Why does it move the market?
The NFP report is arguably one of the most impactful economic data releases for financial markets, especially for the U.S. dollar. It provides a direct look into the health and growth of the U.S. economy. A strong jobs market signals economic expansion, which can lead to increased consumer spending and potential inflationary pressures.
Because of this, the Federal Reserve closely monitors NFP data when making decisions about interest rates. Higher-than-expected NFP numbers often strengthen the U.S. dollar, as they can suggest potential interest rate hikes. Conversely, weaker NFP figures tend to weigh on the dollar, as they might indicate economic slowdowns and potentially lower interest rates. The market's reaction is largely driven by how the actual numbers compare to analysts' consensus forecasts.
When is it released?
The NFP report is typically released on the first Friday of each month. The exact time is 8:30 AM Eastern Time (ET), which is often before the U.S. stock market opens.
This consistent schedule makes it a highly anticipated event for traders and analysts worldwide.
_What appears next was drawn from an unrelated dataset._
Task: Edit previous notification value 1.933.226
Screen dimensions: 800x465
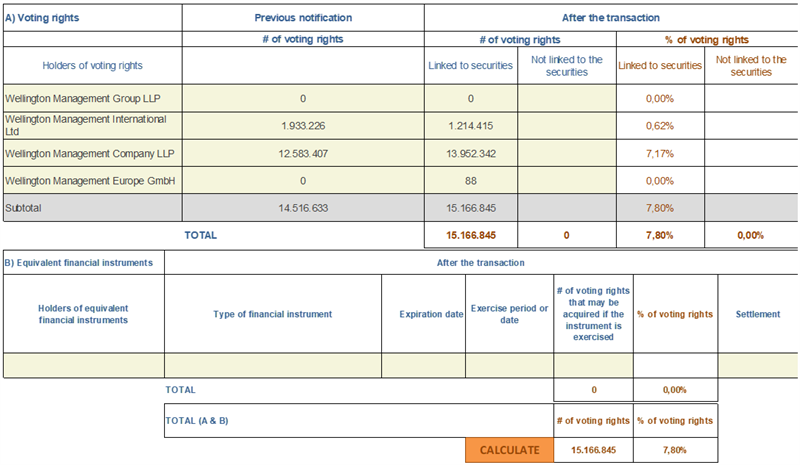Action: 301,126
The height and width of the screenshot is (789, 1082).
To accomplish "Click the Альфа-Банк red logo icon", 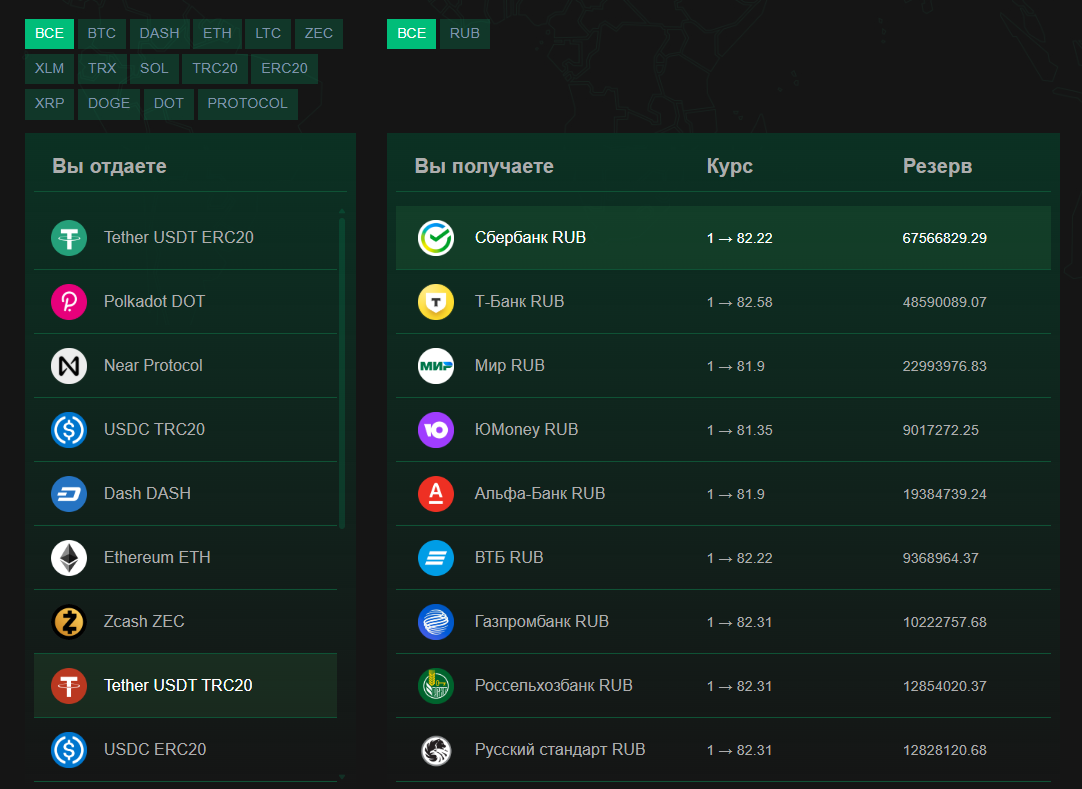I will [436, 494].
Due to its significance, forex markets often experience heightened volatility and sharp price movements around its release.
How does a trader read it?
When the NFP report is released, traders focus on several key components beyond just the headline number. Understanding these elements can offer a more complete picture of the U.S. labor market's health.
Key data points to watch include:
- The headline Non-Farm Employment Change (the net number of jobs added or lost).
- The Unemployment Rate (the percentage of the total labor force that is unemployed but actively seeking employment).
- Average Hourly Earnings (which indicates wage inflation and consumer purchasing power).
Traders compare these actual figures to the market's expectations. A significant deviation from forecasts, whether positive or negative, often triggers strong reactions across currency pairs involving the U.S. dollar. Furthermore, revisions to previous months' data are also important, as they can indicate whether the prior economic trend was stronger or weaker than initially reported.